Ma per quanto riguarda la resa dei luoghi, anche qui Molesini non si tradisce: l’abilità descrittiva già emersa nei romanzi precedenti c’è ancora tutta e si impone al lettore con grande forza, benché forse un po’ offuscata dalla consapevolezza di alcuni illustri precedenti (come non citare l’inarrivabile La morte a Venezia di Mann e persino, benché a tutt’altro livello, Il Fuoco di D’annunzio?) e della relativa facilità di alcune tematiche e ambientazioni a forte impatto emozionale. Tanto che, semmai, la difficoltà è quella di evitare i toni stucchevoli della cartolina.
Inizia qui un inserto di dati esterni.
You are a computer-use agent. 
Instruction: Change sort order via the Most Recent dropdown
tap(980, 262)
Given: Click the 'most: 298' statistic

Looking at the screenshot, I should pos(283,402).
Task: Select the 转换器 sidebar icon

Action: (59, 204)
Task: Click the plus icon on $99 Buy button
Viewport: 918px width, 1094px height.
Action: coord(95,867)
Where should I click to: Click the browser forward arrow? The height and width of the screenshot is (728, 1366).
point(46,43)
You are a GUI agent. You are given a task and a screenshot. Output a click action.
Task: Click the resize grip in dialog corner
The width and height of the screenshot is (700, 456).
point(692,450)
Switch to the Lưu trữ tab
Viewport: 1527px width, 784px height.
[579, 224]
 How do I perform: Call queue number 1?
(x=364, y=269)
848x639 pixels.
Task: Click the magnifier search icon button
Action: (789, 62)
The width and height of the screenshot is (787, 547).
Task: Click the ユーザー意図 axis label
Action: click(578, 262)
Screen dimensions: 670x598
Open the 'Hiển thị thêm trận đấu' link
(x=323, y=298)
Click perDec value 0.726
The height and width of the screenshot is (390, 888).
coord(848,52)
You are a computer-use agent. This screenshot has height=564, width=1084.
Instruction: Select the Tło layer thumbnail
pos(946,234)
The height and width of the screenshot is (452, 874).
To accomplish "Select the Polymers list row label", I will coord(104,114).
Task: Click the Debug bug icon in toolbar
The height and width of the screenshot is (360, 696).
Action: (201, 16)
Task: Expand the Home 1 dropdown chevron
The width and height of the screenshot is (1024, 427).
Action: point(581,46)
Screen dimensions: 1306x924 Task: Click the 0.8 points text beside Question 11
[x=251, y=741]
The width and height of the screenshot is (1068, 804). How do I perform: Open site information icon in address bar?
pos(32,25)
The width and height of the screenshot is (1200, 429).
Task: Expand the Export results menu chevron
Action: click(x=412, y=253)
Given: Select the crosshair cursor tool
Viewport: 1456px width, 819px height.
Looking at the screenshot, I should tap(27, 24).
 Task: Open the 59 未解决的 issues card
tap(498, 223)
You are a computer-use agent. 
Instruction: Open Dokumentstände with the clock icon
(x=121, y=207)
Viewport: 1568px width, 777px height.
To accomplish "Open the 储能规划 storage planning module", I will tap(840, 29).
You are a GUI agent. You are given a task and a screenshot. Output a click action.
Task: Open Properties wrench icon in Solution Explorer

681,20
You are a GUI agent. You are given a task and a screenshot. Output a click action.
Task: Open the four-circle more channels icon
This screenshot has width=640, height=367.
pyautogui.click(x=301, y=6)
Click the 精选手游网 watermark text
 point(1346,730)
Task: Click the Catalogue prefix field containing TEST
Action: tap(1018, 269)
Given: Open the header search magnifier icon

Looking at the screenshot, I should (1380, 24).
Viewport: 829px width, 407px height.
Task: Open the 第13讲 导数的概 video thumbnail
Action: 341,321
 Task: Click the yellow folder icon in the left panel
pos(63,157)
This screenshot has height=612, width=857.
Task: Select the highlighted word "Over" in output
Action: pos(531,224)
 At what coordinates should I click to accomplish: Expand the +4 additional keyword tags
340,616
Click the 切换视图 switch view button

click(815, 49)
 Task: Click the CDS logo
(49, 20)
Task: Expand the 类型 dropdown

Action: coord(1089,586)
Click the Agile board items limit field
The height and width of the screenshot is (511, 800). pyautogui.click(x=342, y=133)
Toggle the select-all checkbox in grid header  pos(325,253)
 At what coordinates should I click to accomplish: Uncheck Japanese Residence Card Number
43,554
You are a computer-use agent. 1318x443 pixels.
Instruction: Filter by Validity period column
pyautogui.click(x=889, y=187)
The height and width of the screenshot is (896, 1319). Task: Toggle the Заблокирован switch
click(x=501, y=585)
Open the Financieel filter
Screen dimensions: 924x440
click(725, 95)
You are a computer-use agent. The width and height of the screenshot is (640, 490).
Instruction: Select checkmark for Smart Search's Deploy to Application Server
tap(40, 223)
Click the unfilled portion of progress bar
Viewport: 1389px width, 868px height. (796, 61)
Perché, sì, questa è una storia di amore e morte in laguna, e per di per di più collocata nel 1914, all’annuncio di quella guerra che, se al momento non riguarda ancora l’Italia, ha già coinvolto altri Stati europei e si profila all’orizzonte come uno spettro che ben presto trascinerà anche il nostro Paese nella carneficina. C’è attesa e paura, incredulità e angoscia nello splendido Hotel Excelsior del Lido, monumento al lusso in versione neobizantina di proprietà di Nicolò Spada, dove tanta bella gente, nobile, ricca, viziata vive gli ultimi bagliori della Belle Époque e affoga nello champagne il terrore della catastrofe. E naturalmente, sentimenti ancora più bui si agitano nell’animo dei personaggi popolari, che si interrogano sul futuro e sul destino dei propri figli senza nemmeno il conforto di un cospicuo patrimonio come salvacondotto.
Presagio, però non racconta soltanto questo, né quello del Lido è l’unico paesaggio lagunare che compare nel libro. Ampia parte della vicenda si svolge infatti a San Servolo, l’isola dei pazzi, destinata a manicomio cittadino sin dal 1725, con il ricovero del primo ammalato, sotto la direzione dei religiosi Ospitalieri di S. Giovanni di Dio detti Fatebenefratelli. Questa destinazione è proseguita nei secoli fino al 1978 , quando la Legge 180, più nota come legge Basaglia, ha portato alla chiusura dei manicomi in Italia. Il patrimonio storico documentario di San Servolo non è però andato perduto e, nella sua sistemazione museale ed archivistica, costituisce oggi un insieme di materiale di grandissimo valore, fonte di memoria storica per l’isola, per la città e per la storia della medicina psichiatrica dagli albori fino ai giorni nostri.
Nel libro di Molesini San Servolo, con til paesaggio circostante e tutta l’atmosfera che ne deriva, è descritto con la consueta maestria. Appare come un luogo sinistro, inquietante ed opprimente, in ovvia contrapposizione all’atmosfera del Lido, ancora splendente di lusso e di glamour, nonostante la precarietà della situazione internazionale.
Senso di oppressione ed inquietudine non derivano però dalla descrizione delle condizioni dei degenti, che sarebbe stato ovvio ed altrattanto banale, quanto dalla materia narrativa in se stessa, perché qui è ospitato Viktor, un personaggio-chiave della vicenda e depositario del significato complessivo dell’opera. Nel silenzio e nella reclusione dell’isola, egli consuma gli ultimi mesi della propria vita preda dolore e del rimorso, e soprattutto di una disperata ricerca della Verità: un’ossessione che, risolvendosi, lo porterà alla morte. E finalmente, forse, alla pace.